A 24-WEEK STUDY OF 20 MG CITALOPRAM, 40 MG CITALOPRAM, AND PLACEBO IN THE PREVENTION OF RELAPSE OF MAJOR DEPRESSION

A total of 147 patients who had responded in a placebo-controlled study to 6 weeks treatment of an episode of DSM-III-R major depression with either 20 mg or 40 mg citalopram were randomized double-blind to continue on the same dose of citalopram or to receive placebo during a 24-week study of the efficacy of citalopram in the prevention of relapse. The citalopram 20 and 40 mg groups showed a significant advantage compared with placebo both in relapses (p < 0.05) and in the survival analysis of time to relapse (p = 0.01 and p = 0.02, respectively). Both 20 and 40 mg citalopram appeared similarly safe and well tolerated with little difference in side effects from placebo. The results demonstrate that citalopram, at a dose of both 20 and 40 mg is effective and well tolerated in continuation treatment to consolidate response.

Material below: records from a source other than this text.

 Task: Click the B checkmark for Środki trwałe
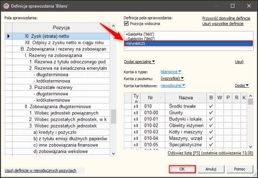coord(211,106)
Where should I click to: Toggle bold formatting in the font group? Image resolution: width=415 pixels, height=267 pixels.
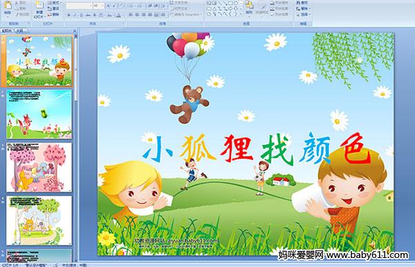(x=69, y=15)
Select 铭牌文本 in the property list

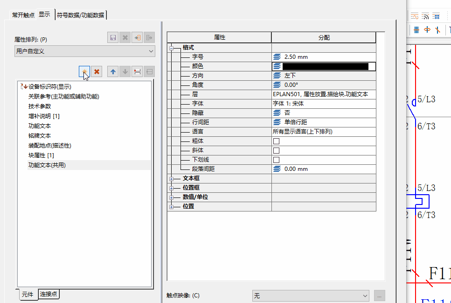40,135
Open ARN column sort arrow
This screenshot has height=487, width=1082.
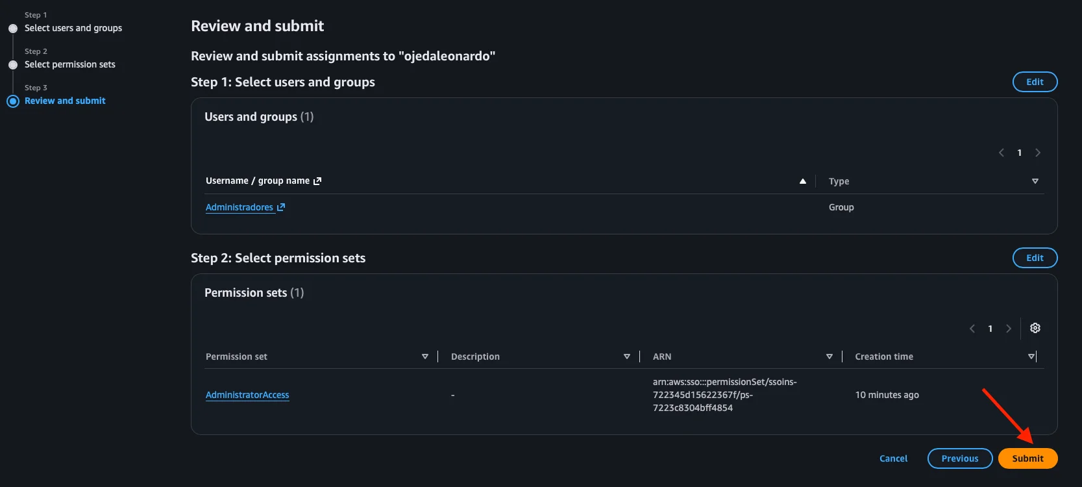pos(830,356)
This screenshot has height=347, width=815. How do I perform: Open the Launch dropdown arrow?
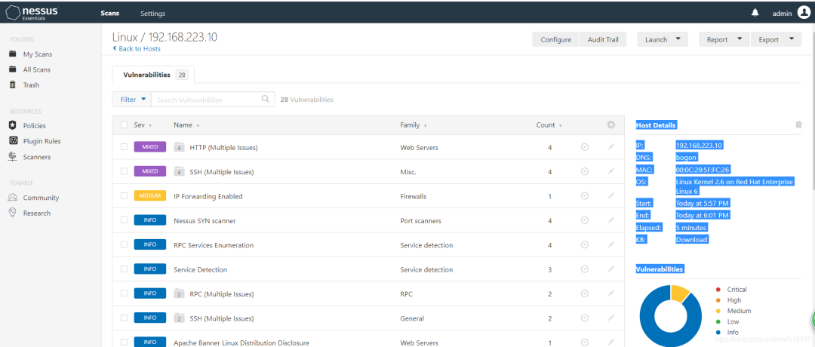[678, 39]
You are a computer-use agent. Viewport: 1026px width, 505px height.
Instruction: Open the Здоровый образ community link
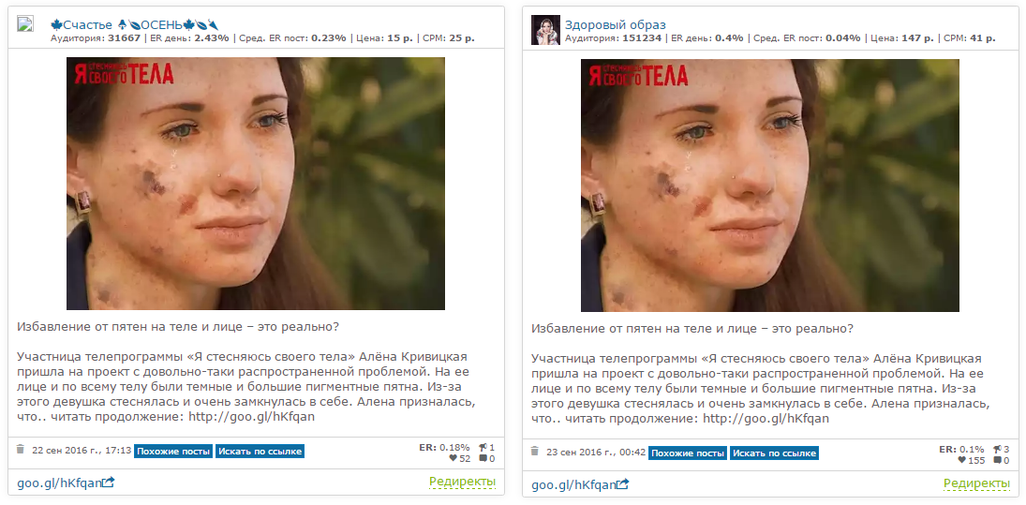(x=615, y=25)
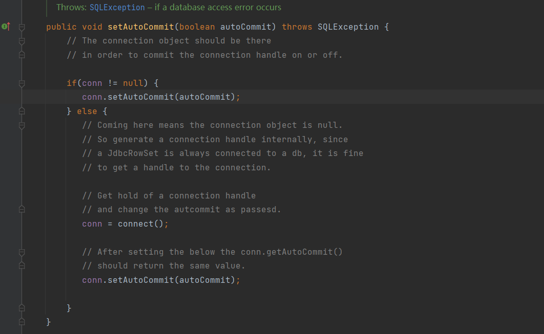544x334 pixels.
Task: Fold the else block via gutter marker
Action: tap(22, 111)
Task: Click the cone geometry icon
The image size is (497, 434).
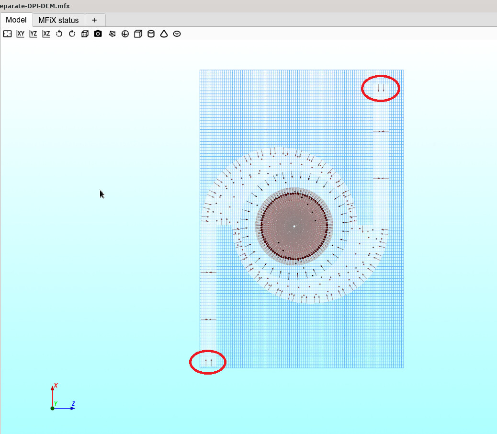Action: click(164, 34)
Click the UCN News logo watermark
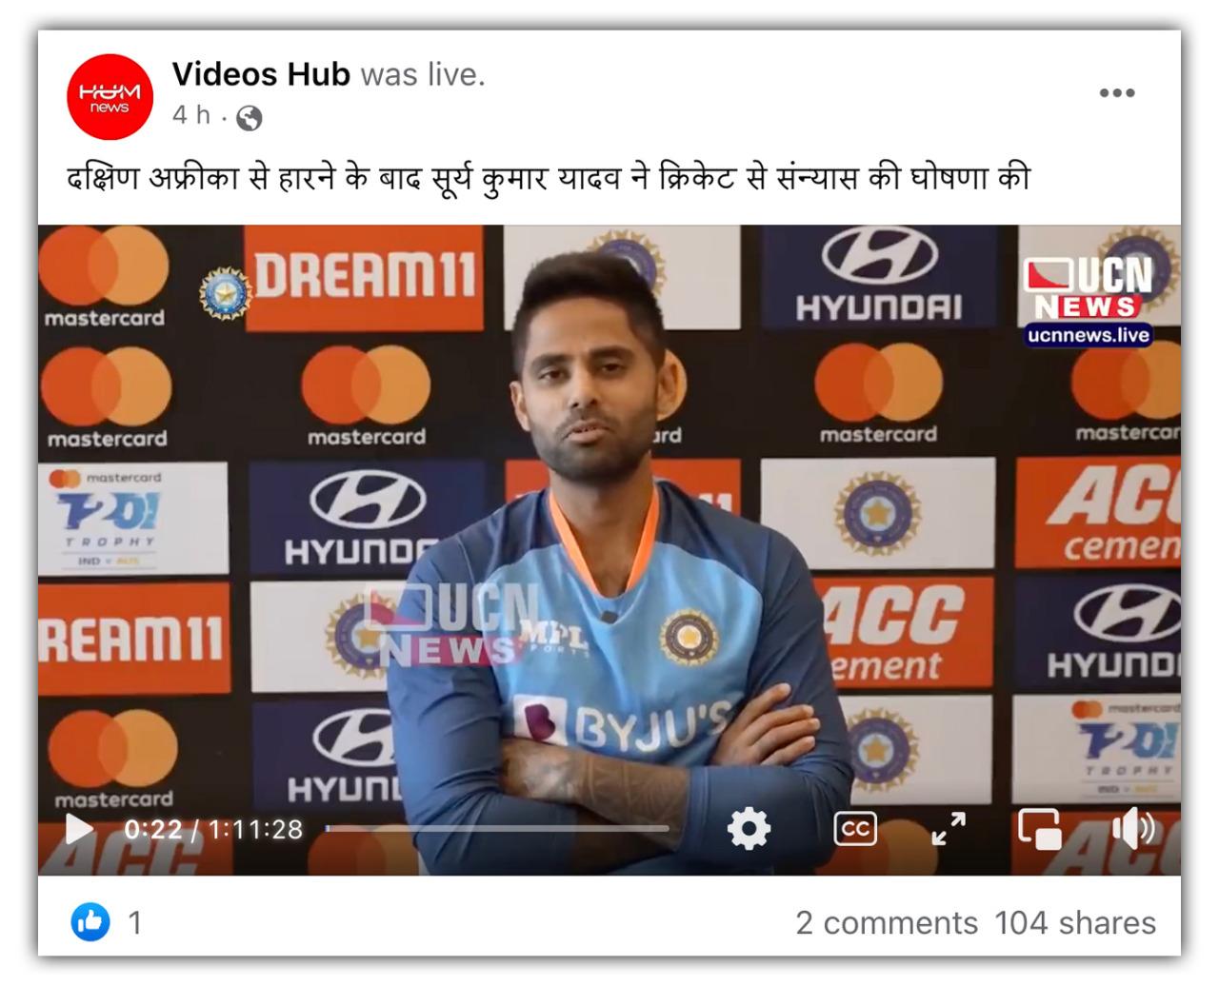 [x=1088, y=287]
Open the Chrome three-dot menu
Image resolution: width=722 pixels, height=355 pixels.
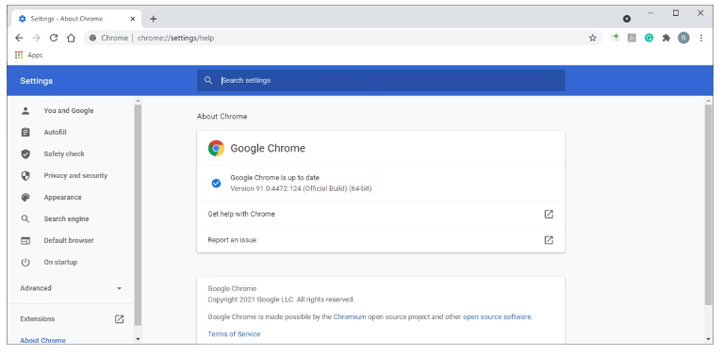click(701, 39)
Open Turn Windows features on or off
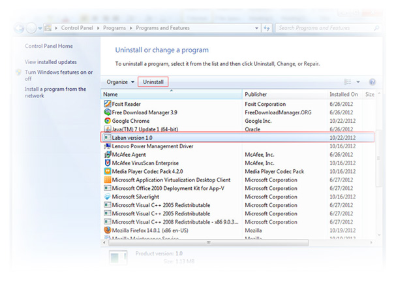The height and width of the screenshot is (290, 396). tap(58, 75)
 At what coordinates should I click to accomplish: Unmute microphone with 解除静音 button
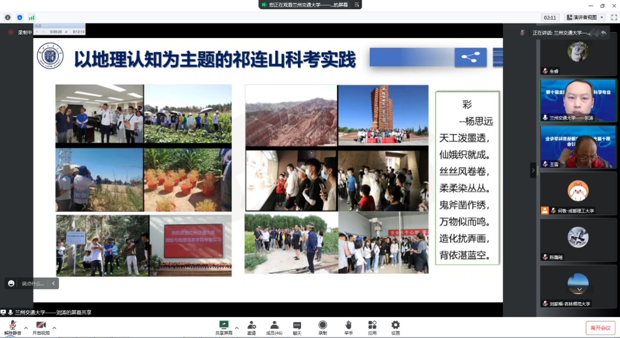click(13, 327)
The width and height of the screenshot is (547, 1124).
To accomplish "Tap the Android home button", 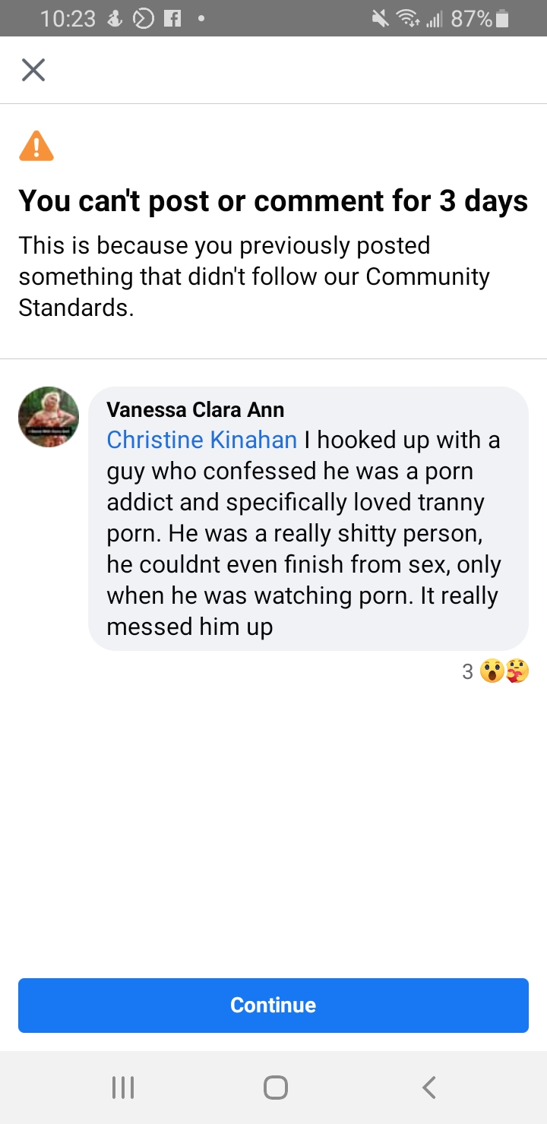I will 275,1088.
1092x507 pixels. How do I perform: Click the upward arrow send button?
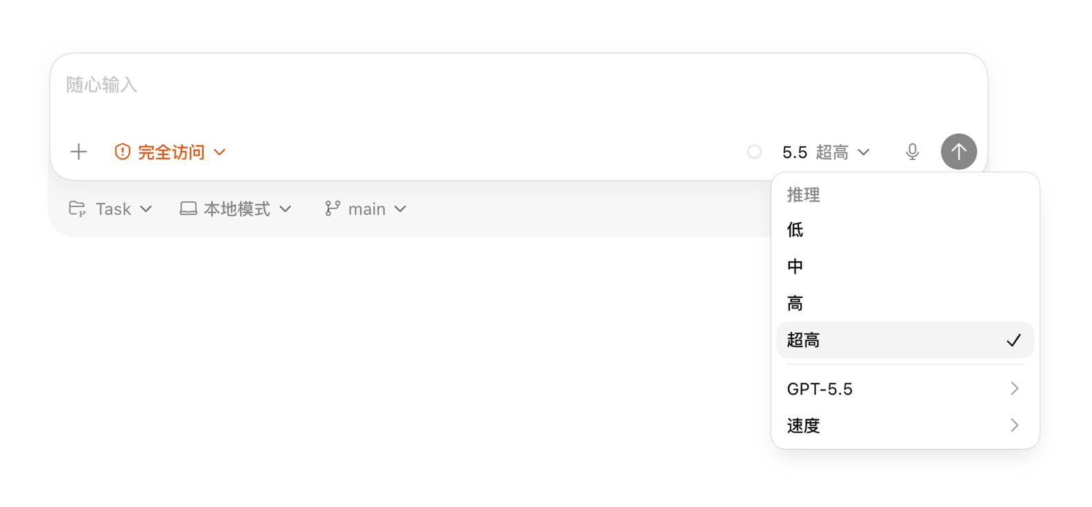point(959,152)
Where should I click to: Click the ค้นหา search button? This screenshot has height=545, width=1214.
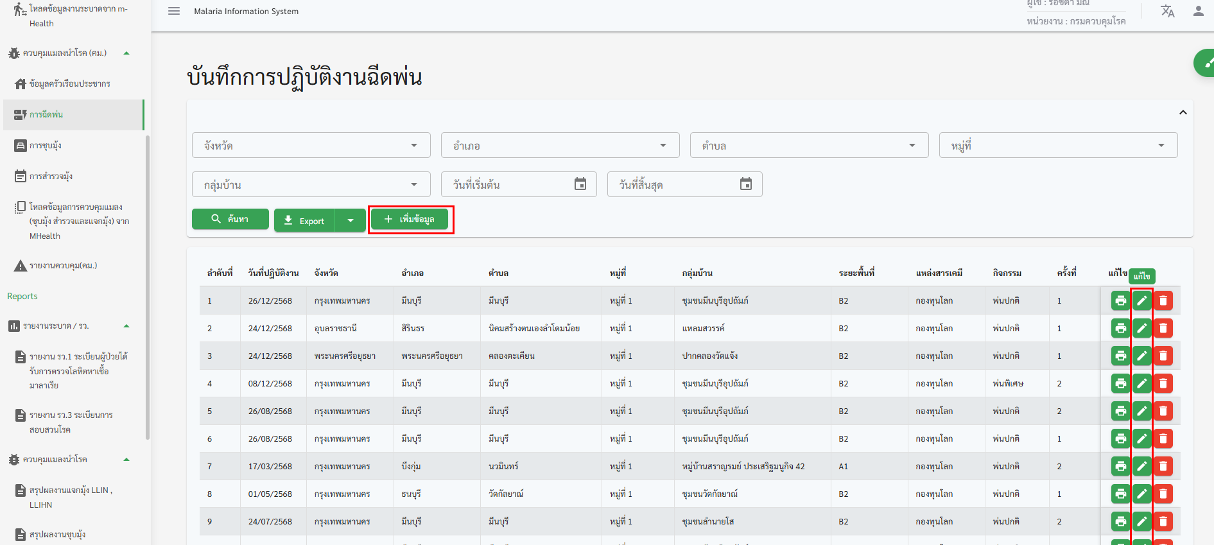pos(230,219)
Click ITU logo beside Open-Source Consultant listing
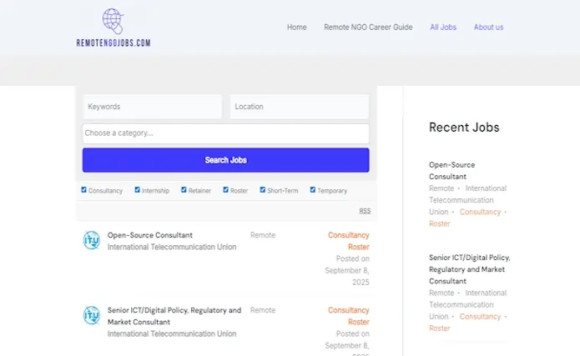The image size is (580, 356). tap(91, 241)
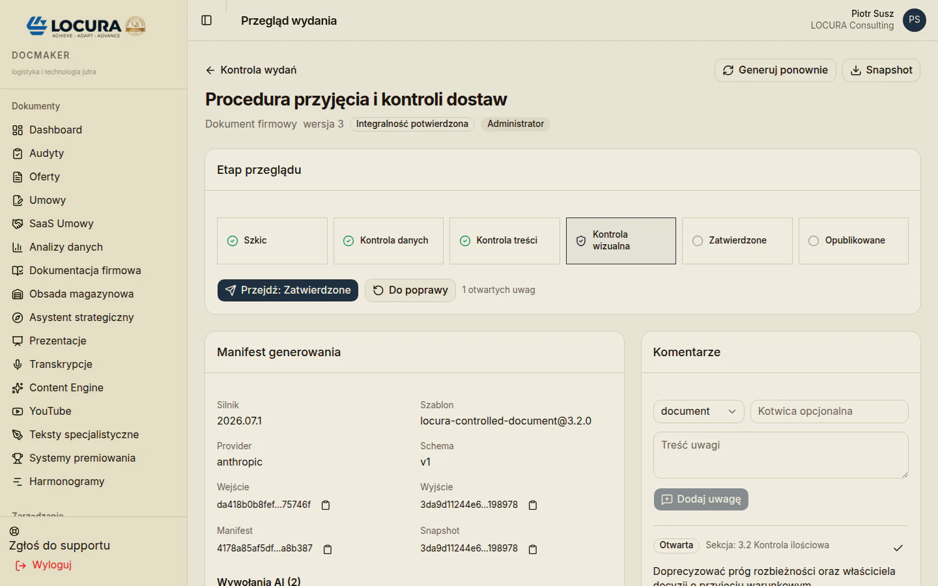This screenshot has width=938, height=586.
Task: Go back via Kontrola wydań arrow
Action: click(x=251, y=70)
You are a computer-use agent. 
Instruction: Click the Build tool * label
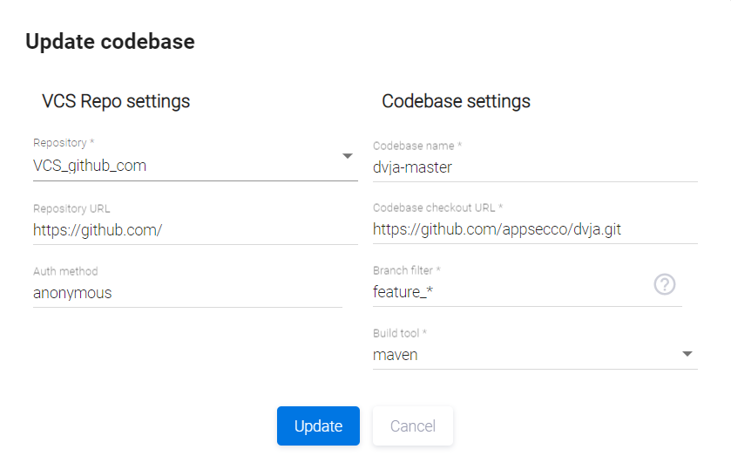coord(399,334)
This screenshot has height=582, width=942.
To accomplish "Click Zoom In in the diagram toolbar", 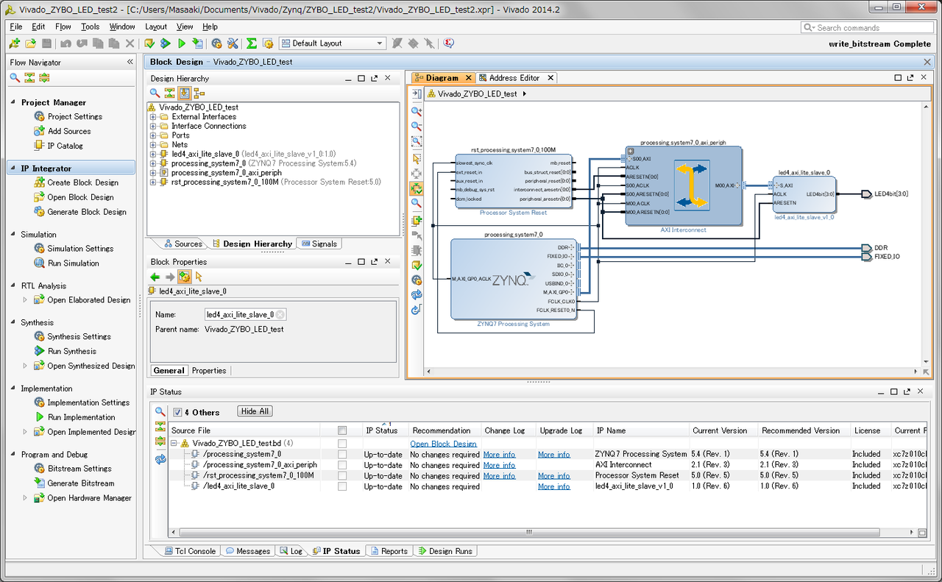I will (417, 112).

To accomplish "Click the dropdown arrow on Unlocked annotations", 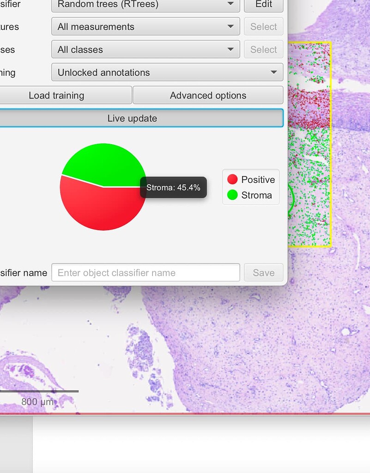I will 274,72.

The relapse rate in patients who had responded to placebo during the 6-week acute treatment study, who were continued double-blind with placebo but not included in the efficacy analysis, was similar to the rate in the formal placebo control group, suggesting that patients who respond to placebo in a short treatment course may nonetheless require long-term active treatment to prevent relapse.